↓↓↓
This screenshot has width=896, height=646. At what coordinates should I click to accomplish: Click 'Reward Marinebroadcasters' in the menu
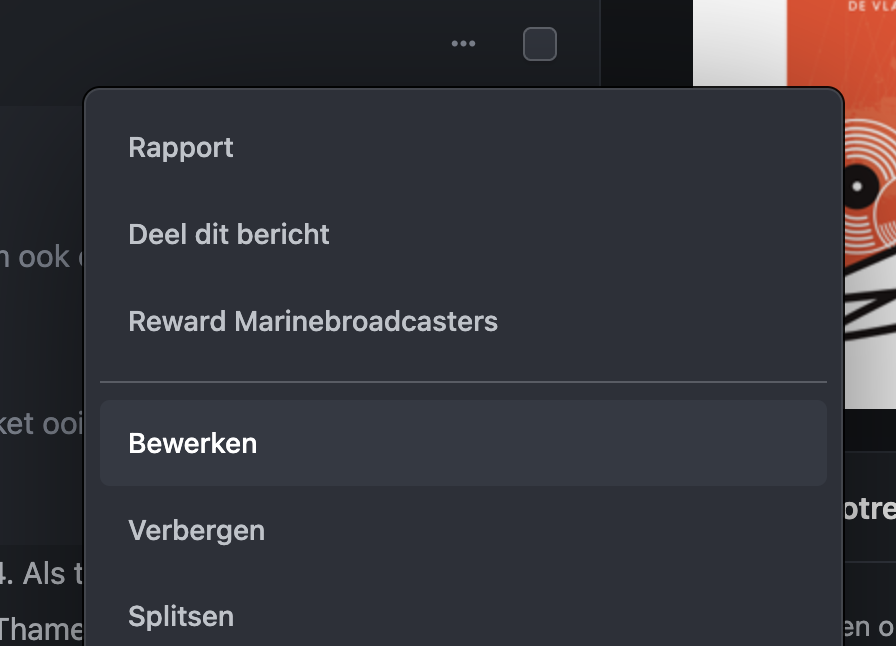(312, 321)
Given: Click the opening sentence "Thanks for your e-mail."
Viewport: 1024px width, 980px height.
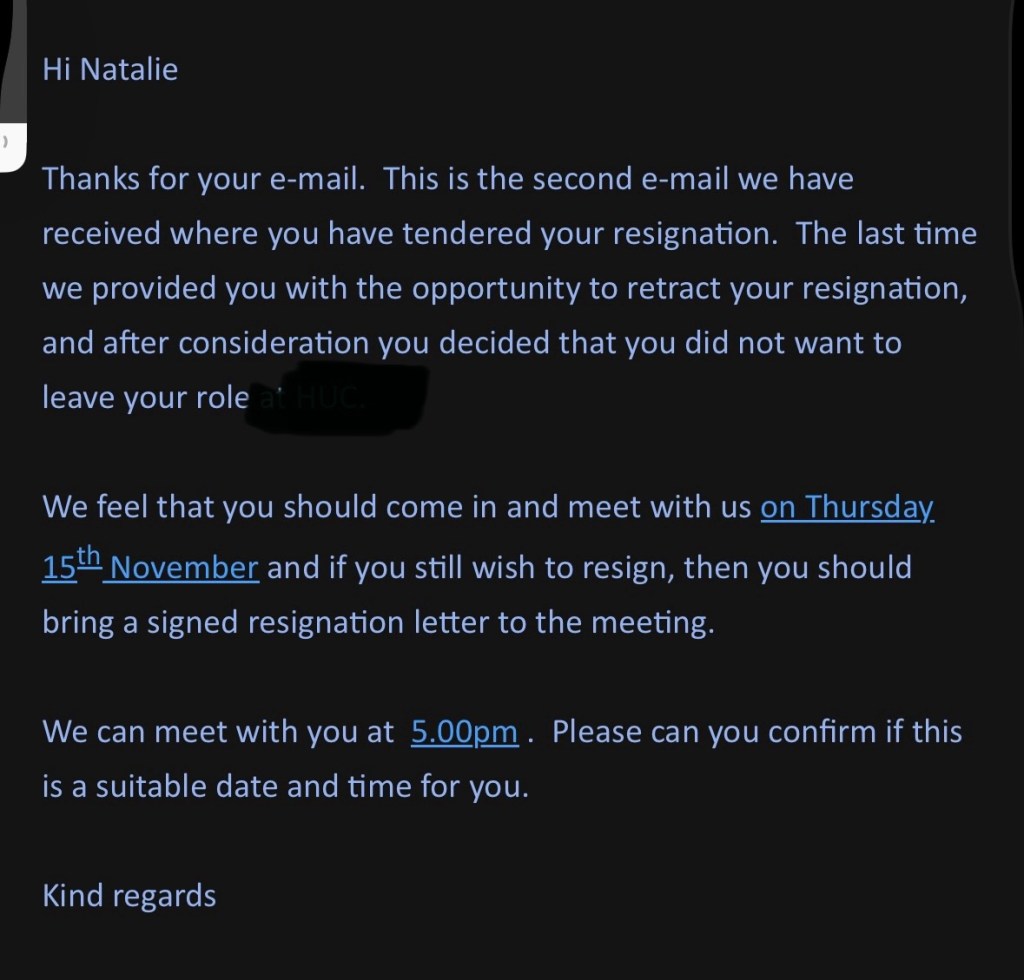Looking at the screenshot, I should [x=204, y=180].
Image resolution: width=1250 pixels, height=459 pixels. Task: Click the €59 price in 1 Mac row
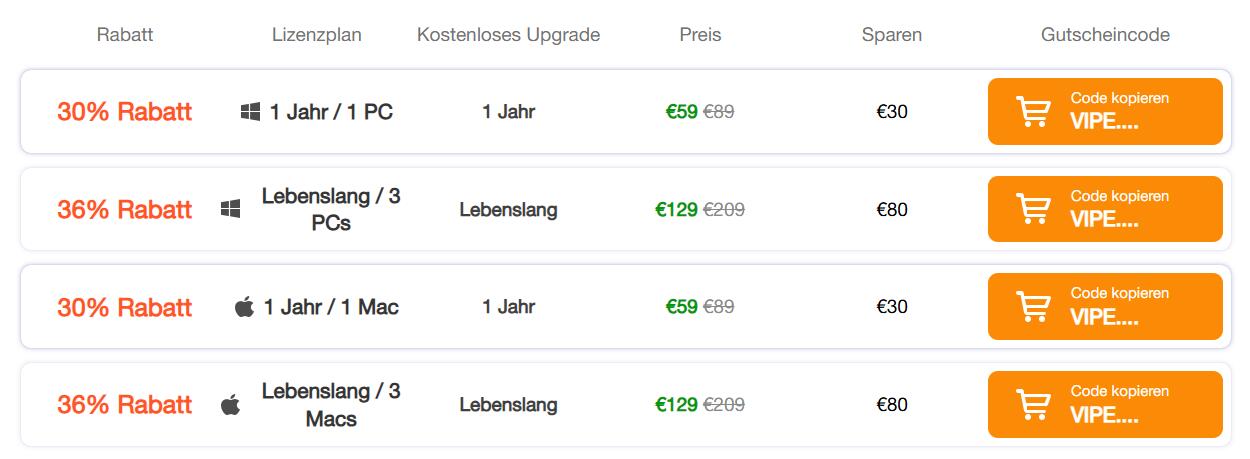pyautogui.click(x=682, y=307)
↑↑↑
Instructions for the task =>
Make an exact copy of the listing above. Its pictures are not needed.

Response for this exercise =>
This screenshot has width=896, height=646. At what coordinates should I click to accomplish: Click 'Reward Marinebroadcasters' in the menu
(312, 321)
Given: Click the opening sentence "Thanks for your e-mail."
Viewport: 1024px width, 980px height.
Looking at the screenshot, I should [x=204, y=180].
Image resolution: width=1250 pixels, height=459 pixels. Task: Click the €59 price in 1 Mac row
pyautogui.click(x=682, y=307)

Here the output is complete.